Document excerpt.
::::::
Ingestion pipeline processor error - input field does not exist

Hi I'm working on a RAG project where we use elastic-search to search for relevant documents. The document comes from web crawler. However, due to most LLMs have token limit, I'm trying to chunk the documents into smaller sizes so it fits within the prompt token sizes. Without going directly into the custom coding-heaving method, I found I can set up a custom ingestion pipeline in kibana UI. However, after I setup script + foreach processors, I kept getting this errors.

Processor 'inference' in pipeline 'search-test@custom' failed with message 'Input field [body_content_field] does not exist in the source document

If it's web crawler, it usually has body_content, title etc., but I'm not sure where this "body_content_field" comes from and couldn't really find a way to debug this. Could anyone share some insights? Thanks!
::::::
Dataset entries:

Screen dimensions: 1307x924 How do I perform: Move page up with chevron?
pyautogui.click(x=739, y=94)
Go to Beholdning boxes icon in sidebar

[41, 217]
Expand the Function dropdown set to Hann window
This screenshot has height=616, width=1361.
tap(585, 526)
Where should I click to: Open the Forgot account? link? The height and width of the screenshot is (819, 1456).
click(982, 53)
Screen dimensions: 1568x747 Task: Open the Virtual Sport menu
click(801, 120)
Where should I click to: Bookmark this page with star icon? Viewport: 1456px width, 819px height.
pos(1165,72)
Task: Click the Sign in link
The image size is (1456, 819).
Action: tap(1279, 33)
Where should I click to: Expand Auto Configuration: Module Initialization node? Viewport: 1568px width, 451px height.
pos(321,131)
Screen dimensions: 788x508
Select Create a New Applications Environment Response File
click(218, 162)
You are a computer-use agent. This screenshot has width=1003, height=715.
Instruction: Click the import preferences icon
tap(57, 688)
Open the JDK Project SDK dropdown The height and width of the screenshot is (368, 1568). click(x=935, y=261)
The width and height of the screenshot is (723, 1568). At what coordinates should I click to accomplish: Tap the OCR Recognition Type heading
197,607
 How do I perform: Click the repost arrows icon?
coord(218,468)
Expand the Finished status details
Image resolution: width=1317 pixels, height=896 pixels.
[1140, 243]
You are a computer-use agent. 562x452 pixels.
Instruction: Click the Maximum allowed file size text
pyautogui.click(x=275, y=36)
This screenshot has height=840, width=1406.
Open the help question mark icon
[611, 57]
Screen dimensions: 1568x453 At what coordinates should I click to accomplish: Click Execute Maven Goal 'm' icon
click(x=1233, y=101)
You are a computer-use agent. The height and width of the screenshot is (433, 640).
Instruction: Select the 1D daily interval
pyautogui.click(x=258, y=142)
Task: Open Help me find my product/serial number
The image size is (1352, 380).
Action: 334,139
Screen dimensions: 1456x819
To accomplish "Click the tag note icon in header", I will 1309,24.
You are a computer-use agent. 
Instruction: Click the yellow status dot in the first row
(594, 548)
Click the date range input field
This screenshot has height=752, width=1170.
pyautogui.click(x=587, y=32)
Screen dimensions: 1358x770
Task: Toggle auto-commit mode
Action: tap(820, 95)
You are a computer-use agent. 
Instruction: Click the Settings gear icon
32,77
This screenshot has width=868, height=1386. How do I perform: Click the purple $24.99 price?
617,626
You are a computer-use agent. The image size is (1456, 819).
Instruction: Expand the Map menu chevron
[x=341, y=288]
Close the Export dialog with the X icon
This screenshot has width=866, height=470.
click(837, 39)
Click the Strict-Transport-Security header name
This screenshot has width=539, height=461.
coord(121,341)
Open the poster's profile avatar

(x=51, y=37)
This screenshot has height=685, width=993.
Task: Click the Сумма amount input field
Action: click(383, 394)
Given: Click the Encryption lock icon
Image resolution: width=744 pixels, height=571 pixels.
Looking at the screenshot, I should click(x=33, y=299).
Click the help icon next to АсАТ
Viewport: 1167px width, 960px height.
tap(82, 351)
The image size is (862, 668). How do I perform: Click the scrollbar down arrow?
::::::
Requirement 1.
Retype the part of the ingestion pipeline forum post that begins at the words "Hi I'm working" and stops after "getting this errors.".
Requirement 2.
Write what comes next in the ingestion pipeline forum post, starting after its final sentence.
The listing has no connection to the ingestion pipeline forum post.

Result 1.
Hi I'm working on a RAG project where we use elastic-search to search for relevant documents. The document comes from web crawler. However, due to most LLMs have token limit, I'm trying to chunk the documents into smaller sizes so it fits within the prompt token sizes. Without going directly into the custom coding-heaving method, I found I can set up a custom ingestion pipeline in kibana UI. However, after I setup script + foreach processors, I kept getting this errors.

Result 2.
**the method I tried is referred to this doc: Chunking Large Documents via Ingest pipelines plus nested vectors equals easy passage search — Elastic Search Labs

Hi @Joy_yang Welcome to the community and cool building a RAG application. Very cool

There's other good content there at the Elasticsearch labs.

So you need to replace that with the field that's in your source document that has the text in it...

In this line

String[] envSplit = /((?<!M(r|s|rs)\.)(?<=\.) |(?<=\!) |(?<=\?) )/.split(ctx['body_content']);

Replace body_content with your field

This topic was automatically closed 28 days after the last reply. New replies are no longer allowed.